I can’t help wondering of what will emerge from the conference will simply be reheated Thatcherism with a dash of culture war on top. (Suella Braverman is the most senior Conservative Minister speaking; I gather that Kemi Badenoch will be out of the country in Switzerland.)
You may say that this would be no bad thing. Perhaps – but it would be very different from “focusing on replacing the idea of individual natural rights with one of national identity fused with Christianity”, as a right-wing American critic of the new movement puts it.
Meanwhile, I’ve three questions for the movement in Britain – the precursor to many more, which would seek to find out its take on, say, localism and Net Zero. First, what’s its view on the size of the state? I’ve found in some National Conservative fellow-travellers an appetite for higher state spending and taxes than the post-war Conservative consensus is comfortable with.
Next, does it believe that a Christian majority exists in Britain and, if so, what kind of majority and what follows from it? Church-goers? Cultural Christians? Where do Islam and Muslims fit in – or for that matter agnostics and atheists? Finally, British patriotism is a good thing, but is nationalism everywhere else?
If so, what about Scottish nationalism? Or Welsh? If nationalism per se is good, are these manifestations bad, and if so, why? Does supporting nationalism just mean the forms of it we approve of? And if national self-determination is the cry, what about the rights of minorities?
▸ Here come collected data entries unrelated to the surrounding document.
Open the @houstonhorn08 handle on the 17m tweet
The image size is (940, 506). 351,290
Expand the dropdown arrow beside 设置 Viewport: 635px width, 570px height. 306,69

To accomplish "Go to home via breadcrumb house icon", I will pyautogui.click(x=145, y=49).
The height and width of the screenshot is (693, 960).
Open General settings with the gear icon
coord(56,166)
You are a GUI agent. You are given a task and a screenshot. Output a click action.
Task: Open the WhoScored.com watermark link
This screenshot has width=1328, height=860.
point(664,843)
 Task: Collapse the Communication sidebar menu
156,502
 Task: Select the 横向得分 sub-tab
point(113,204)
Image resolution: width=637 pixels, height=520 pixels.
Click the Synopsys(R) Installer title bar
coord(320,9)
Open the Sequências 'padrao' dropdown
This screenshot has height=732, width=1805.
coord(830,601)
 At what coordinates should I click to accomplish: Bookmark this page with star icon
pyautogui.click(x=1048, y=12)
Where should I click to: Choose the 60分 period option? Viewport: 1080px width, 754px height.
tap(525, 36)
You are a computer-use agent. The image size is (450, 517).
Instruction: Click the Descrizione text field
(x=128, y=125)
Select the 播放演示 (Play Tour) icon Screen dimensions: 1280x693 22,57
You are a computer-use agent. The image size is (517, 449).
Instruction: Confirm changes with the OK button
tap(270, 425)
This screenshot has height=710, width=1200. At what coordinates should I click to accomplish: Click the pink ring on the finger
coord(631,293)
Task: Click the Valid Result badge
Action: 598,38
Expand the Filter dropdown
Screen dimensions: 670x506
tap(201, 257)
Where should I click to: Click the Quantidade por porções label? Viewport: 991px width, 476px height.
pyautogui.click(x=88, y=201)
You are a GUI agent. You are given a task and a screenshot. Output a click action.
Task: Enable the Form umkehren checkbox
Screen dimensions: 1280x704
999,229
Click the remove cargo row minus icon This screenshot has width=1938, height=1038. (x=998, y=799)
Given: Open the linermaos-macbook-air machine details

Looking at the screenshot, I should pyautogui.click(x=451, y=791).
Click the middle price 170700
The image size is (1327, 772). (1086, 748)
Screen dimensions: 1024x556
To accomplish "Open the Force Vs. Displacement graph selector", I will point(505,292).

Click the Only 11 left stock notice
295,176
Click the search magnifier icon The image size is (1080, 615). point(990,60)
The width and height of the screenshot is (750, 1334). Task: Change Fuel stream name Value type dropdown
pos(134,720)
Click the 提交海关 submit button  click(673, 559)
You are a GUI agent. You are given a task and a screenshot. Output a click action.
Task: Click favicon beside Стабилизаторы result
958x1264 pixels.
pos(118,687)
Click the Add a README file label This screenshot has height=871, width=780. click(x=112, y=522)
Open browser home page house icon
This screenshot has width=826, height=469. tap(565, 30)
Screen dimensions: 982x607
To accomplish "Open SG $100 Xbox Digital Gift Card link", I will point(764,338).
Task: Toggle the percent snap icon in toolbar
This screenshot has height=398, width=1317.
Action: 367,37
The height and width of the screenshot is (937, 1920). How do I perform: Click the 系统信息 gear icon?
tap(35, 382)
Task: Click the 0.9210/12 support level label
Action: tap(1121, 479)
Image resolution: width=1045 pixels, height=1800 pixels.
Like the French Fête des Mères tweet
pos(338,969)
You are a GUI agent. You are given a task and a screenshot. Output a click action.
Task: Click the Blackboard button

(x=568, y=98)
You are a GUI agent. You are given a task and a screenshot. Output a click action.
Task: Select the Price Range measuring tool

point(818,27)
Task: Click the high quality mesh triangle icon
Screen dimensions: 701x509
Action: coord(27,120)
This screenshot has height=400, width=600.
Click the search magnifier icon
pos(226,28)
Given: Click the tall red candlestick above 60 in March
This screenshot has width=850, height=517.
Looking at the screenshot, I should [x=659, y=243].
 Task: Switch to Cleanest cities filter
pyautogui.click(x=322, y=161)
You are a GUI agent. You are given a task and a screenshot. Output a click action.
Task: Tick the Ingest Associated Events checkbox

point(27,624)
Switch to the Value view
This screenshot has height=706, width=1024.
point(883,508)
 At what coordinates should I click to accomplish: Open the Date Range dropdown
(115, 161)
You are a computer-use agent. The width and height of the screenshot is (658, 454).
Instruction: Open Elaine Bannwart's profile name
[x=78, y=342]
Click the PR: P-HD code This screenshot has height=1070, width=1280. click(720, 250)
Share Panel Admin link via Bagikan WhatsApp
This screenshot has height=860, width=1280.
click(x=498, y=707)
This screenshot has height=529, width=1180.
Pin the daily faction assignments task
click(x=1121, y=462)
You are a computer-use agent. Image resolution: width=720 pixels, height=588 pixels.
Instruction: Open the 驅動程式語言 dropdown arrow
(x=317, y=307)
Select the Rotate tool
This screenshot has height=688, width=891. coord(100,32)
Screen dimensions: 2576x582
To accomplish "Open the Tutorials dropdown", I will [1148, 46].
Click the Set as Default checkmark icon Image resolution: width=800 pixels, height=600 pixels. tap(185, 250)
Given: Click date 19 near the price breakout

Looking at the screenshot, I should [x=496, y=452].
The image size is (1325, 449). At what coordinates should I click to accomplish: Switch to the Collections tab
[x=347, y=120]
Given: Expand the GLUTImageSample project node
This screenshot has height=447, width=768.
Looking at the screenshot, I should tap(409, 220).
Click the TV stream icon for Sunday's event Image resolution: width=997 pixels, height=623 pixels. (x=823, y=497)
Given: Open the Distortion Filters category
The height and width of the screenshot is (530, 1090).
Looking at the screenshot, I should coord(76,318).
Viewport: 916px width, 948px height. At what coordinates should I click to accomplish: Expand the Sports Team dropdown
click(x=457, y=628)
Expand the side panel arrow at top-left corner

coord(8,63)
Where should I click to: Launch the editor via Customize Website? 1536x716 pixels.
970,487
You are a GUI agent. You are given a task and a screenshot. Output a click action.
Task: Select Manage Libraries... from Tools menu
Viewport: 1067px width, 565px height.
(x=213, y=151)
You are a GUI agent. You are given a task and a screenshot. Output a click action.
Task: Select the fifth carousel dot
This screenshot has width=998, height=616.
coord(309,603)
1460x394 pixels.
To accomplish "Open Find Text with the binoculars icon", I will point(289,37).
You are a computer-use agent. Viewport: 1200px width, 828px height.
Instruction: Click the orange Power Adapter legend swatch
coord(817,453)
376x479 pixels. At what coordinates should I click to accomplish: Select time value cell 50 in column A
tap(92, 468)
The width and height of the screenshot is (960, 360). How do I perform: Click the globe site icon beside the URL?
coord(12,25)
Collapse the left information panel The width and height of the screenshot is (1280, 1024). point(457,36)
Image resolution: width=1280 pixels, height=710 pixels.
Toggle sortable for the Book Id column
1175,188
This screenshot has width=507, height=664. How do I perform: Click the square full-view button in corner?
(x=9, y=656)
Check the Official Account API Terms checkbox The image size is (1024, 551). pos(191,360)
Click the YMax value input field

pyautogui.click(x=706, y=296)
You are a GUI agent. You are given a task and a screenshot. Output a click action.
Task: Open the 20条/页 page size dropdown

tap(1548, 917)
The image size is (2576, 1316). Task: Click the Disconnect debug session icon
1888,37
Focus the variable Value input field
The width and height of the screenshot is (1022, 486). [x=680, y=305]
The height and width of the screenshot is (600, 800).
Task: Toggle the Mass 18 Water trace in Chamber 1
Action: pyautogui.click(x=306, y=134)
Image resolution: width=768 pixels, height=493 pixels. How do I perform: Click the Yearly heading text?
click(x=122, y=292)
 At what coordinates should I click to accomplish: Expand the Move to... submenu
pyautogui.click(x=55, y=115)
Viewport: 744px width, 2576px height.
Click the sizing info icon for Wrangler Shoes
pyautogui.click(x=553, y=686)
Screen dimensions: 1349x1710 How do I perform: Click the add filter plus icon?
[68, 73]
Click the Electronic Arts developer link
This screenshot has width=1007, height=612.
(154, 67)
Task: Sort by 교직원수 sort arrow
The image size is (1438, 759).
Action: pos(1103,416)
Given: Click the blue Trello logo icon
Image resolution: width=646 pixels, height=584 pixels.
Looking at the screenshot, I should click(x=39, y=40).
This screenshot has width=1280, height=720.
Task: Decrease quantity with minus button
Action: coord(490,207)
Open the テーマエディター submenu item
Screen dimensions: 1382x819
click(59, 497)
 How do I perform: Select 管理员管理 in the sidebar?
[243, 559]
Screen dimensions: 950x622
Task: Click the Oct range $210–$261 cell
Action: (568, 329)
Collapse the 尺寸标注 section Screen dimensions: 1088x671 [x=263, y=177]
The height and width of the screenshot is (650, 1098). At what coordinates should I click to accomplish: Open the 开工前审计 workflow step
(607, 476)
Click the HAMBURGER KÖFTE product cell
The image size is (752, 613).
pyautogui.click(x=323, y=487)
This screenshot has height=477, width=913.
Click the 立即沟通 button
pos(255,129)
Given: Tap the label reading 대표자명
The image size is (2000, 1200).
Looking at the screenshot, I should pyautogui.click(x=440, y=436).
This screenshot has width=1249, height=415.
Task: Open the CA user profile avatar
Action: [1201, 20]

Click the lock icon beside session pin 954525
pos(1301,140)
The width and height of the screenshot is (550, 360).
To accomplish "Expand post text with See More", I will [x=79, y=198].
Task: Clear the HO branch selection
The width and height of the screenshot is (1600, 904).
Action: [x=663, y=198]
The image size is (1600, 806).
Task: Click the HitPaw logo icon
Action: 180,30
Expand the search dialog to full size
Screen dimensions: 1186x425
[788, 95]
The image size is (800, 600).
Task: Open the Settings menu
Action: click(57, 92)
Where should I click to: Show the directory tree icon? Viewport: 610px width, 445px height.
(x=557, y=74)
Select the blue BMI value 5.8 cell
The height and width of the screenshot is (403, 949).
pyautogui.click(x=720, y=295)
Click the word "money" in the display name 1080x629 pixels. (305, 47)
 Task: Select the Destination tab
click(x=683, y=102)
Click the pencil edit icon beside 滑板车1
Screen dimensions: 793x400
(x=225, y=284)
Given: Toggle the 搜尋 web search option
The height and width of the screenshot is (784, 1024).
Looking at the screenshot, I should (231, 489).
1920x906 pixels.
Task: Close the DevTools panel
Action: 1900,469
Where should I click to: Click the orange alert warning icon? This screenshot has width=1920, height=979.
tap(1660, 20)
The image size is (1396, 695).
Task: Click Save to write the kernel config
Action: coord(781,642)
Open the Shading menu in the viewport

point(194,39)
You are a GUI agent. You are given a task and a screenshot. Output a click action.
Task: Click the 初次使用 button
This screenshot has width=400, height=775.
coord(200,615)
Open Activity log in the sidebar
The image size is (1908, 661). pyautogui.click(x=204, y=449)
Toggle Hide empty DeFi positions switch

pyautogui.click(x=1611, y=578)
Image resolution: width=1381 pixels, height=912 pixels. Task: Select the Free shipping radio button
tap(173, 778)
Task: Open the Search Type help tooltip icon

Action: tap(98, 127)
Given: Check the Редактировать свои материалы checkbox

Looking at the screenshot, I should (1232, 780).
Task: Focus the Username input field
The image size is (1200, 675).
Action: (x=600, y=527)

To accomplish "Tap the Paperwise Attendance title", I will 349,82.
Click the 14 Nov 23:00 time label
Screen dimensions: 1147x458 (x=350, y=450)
Arguably, National Conservatism is nothing new, and literally so: next week’s conference is being written up as a new kid on the block, but a forerunner took place in London four years ago. Furthermore, Theresa May was a kind of National Conservative – at least in her first incarnation, when Timothy and Fiona Hill were her Chiefs of Staff.
She didn’t show much interest in protectionism, which some National Conservatives support, but was certainly enthused by intervention: her first government rediscovered industrial strategy, and she won a small batch of Red Wall seats in 2017. Boris Johnson was also a National Conservative – or rather he wasn’t, because he won’t be tied down to anything.
But there were certain continuities with his predecessor. National Conservatism is very taken with the working class, and Johnson’s levelling-up appeal was pitched at them, or at least those living in towns in provincial England. Theirs was a gentler, kinder, more Anglican-flavoured national conservatism, if you like, than the U.S version.
Some of those associated with the conference will doubtless argue that this is no time for gentleness and kindness, but for ferocity and, perhaps in some measure, unkindness – what John Hayes calls being “fierce in defence of the gentle”. All the same, I’m puzzled by Burke’s status as the poster boy of the movement.
Burke was suspicious of a doctrine of natural rights, but not because held one of national identity instead. Rather, he is best remembered not for championing such a generality but rather a particular: Britain’s institutions: the “well compacted structure of our church and state…defended by reverence, defended by power, a fortress at once and a temple”.
It’s unclear whether or not the National Conservatives are interested in British institutions. The religion in which they are grounded, yes. The culture that raises or lowers them, certainly. But not maybe in replenishing those institutions themselves – at least yet. Or in how to go about the great work of our time: reducing the demand for government.